TASK INSTRUCTIONS - Below this sentence is a listing; return exactly its lines from the one with "Where should I click to: Switch to the Kartuschen" to the one with "This screenshot has width=598, height=639.", both kept, and nothing more.
--- START ---
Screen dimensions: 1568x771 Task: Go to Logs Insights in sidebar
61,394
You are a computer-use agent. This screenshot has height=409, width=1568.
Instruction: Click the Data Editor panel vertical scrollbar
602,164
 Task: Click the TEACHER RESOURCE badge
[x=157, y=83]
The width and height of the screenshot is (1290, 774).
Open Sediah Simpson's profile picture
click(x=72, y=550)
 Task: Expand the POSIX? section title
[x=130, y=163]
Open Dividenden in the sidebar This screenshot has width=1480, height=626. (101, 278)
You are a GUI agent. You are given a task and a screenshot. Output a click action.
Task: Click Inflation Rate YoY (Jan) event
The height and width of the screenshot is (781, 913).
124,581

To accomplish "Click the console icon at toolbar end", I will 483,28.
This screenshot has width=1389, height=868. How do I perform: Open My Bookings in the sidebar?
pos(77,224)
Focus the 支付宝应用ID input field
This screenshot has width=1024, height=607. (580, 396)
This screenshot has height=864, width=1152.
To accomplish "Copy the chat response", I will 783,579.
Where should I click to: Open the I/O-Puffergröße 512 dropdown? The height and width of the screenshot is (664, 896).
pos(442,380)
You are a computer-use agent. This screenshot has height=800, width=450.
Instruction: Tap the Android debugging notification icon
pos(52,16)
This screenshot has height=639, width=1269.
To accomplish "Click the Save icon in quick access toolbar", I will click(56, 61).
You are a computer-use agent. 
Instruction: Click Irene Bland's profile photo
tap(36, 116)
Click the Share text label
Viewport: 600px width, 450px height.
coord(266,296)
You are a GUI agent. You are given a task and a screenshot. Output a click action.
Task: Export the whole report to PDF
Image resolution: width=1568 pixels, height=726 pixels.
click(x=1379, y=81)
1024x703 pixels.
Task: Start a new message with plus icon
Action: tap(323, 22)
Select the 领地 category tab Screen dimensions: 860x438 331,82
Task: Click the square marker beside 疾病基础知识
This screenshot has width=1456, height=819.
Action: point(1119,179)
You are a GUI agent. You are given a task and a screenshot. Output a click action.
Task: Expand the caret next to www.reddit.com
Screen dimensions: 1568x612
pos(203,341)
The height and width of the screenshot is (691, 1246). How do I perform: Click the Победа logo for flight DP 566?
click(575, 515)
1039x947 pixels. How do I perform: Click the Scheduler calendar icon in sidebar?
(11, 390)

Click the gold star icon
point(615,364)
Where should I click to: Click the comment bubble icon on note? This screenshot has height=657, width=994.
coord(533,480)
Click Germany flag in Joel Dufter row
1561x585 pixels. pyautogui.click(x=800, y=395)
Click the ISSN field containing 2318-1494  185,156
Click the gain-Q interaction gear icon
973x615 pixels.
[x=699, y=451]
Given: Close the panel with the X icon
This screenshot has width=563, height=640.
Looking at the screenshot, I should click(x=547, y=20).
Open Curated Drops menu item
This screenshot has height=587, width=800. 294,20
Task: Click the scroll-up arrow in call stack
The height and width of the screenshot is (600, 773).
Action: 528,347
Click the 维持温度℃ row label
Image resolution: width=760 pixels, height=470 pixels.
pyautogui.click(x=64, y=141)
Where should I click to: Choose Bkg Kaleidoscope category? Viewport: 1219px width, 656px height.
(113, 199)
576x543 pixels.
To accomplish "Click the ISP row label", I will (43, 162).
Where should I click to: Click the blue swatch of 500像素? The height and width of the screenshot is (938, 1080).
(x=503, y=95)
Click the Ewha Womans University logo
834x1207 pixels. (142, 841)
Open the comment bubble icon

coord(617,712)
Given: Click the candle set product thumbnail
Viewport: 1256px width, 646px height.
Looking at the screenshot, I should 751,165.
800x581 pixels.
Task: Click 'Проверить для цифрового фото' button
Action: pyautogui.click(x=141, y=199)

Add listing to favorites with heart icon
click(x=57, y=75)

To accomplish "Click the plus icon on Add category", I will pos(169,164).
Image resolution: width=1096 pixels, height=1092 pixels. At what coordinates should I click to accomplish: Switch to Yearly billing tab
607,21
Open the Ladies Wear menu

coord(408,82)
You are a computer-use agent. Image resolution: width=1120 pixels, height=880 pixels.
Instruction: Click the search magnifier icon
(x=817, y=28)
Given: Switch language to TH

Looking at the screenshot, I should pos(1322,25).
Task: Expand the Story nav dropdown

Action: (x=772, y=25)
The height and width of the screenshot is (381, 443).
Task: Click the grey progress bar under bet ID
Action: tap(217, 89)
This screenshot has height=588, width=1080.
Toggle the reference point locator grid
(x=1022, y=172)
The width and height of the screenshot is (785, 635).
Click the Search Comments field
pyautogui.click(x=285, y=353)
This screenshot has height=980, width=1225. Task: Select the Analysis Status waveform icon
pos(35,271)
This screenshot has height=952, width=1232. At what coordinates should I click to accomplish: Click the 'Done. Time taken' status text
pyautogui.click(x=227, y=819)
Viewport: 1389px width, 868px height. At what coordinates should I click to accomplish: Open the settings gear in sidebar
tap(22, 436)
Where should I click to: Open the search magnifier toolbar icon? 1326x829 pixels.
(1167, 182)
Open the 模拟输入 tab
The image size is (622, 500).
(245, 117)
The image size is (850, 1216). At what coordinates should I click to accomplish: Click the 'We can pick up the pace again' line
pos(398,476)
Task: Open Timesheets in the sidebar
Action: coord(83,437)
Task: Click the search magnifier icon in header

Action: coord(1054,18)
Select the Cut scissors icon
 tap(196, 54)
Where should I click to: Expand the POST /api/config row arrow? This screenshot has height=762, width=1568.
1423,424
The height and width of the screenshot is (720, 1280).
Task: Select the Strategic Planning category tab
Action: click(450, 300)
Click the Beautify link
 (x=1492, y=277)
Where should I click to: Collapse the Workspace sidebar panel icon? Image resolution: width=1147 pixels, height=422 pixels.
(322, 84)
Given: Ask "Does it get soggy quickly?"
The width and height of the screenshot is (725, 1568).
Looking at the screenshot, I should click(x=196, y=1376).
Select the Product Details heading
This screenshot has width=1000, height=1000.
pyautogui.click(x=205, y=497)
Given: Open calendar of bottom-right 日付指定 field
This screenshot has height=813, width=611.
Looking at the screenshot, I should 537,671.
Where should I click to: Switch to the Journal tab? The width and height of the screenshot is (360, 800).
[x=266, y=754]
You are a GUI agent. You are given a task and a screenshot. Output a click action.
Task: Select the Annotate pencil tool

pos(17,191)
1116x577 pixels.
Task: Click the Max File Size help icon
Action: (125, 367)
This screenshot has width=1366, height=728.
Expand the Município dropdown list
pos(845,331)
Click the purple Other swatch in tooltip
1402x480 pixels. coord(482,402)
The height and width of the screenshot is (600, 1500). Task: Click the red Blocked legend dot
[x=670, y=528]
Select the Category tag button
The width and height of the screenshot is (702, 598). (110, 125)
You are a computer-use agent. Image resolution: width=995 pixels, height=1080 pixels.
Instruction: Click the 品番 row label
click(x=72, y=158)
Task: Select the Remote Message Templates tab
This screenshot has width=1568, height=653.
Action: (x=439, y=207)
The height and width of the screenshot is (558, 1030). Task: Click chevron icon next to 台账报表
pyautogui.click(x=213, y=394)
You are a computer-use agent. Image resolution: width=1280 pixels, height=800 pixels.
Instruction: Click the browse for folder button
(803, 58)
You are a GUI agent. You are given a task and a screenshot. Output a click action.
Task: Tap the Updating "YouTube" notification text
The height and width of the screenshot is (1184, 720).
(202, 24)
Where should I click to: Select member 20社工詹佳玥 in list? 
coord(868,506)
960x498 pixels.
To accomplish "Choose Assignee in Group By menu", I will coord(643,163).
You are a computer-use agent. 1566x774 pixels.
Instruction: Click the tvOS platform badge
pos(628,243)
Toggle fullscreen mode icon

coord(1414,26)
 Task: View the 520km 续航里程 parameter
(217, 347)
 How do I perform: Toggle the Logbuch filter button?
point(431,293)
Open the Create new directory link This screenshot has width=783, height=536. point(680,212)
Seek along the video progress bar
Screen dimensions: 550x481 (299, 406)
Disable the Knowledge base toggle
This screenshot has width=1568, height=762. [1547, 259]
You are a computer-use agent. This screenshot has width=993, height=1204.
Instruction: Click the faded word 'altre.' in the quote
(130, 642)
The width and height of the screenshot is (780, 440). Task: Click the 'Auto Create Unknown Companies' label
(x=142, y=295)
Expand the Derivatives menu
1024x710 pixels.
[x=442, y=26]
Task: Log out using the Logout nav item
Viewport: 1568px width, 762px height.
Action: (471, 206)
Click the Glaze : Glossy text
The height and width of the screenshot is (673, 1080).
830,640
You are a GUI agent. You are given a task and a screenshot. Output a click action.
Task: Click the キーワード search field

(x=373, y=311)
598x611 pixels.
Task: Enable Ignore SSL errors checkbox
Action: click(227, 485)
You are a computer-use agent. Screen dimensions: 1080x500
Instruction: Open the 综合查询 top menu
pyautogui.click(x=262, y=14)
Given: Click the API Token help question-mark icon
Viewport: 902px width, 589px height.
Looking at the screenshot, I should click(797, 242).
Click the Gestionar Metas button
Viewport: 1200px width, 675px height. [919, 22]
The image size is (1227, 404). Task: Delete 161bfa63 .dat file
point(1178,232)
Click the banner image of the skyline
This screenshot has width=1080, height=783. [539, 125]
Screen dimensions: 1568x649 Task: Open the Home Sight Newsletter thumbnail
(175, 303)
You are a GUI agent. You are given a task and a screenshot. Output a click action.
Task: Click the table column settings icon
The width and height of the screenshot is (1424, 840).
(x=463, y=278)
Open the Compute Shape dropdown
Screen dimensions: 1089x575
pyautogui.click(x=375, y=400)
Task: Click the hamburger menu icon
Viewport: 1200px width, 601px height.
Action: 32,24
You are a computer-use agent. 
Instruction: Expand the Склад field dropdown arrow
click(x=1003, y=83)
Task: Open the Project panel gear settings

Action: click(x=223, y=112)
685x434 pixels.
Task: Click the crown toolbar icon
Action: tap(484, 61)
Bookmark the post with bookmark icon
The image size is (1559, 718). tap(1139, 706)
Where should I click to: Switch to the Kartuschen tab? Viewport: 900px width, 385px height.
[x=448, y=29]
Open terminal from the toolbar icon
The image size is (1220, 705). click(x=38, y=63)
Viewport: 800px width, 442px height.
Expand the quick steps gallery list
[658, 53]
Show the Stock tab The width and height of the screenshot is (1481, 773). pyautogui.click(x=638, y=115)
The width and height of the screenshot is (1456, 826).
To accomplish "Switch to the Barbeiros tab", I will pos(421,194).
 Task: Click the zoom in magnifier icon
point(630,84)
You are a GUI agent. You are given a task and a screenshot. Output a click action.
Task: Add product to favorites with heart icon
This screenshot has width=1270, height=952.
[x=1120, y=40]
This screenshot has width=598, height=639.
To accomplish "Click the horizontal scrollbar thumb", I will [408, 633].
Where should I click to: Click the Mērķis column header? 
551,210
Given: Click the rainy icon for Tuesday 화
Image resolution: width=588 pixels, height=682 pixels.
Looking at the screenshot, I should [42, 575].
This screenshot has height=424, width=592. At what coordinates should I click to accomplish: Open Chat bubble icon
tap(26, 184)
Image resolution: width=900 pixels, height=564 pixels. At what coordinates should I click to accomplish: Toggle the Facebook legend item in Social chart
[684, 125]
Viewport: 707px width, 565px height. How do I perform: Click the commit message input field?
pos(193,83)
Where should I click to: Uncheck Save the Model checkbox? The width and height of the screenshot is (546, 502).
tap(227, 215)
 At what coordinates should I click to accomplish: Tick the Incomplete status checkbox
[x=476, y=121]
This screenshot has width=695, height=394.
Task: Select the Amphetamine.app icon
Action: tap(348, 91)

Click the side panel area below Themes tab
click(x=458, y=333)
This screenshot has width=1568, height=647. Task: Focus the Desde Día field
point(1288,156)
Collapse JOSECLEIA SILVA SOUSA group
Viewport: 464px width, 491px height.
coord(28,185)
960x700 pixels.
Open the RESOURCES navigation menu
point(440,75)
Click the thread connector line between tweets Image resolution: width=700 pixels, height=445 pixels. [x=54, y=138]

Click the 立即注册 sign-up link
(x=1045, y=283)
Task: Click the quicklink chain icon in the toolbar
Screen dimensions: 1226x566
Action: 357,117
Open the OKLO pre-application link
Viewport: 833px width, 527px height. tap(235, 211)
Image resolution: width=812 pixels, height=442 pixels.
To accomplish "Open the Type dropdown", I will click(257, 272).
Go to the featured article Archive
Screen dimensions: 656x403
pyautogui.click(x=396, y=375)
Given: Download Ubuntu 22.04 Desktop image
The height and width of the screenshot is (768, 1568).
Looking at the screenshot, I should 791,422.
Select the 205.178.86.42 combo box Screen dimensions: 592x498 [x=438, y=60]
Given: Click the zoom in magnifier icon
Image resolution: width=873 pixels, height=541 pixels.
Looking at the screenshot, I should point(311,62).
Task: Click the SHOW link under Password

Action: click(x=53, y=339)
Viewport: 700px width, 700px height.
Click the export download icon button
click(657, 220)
--- END ---
SOLUTION TO THIS PROBLEM -
Where should I click to: Switch to the Kartuschen tab? Viewport: 900px width, 385px height.
[x=448, y=29]
Open terminal from the toolbar icon
The image size is (1220, 705). click(x=38, y=63)
Viewport: 800px width, 442px height.
Expand the quick steps gallery list
[658, 53]
Show the Stock tab The width and height of the screenshot is (1481, 773). pyautogui.click(x=638, y=115)
The width and height of the screenshot is (1456, 826).
To accomplish "Switch to the Barbeiros tab", I will pos(421,194).
 Task: Click the zoom in magnifier icon
point(630,84)
You are a GUI agent. You are given a task and a screenshot. Output a click action.
Task: Add product to favorites with heart icon
This screenshot has width=1270, height=952.
[x=1120, y=40]
This screenshot has width=598, height=639.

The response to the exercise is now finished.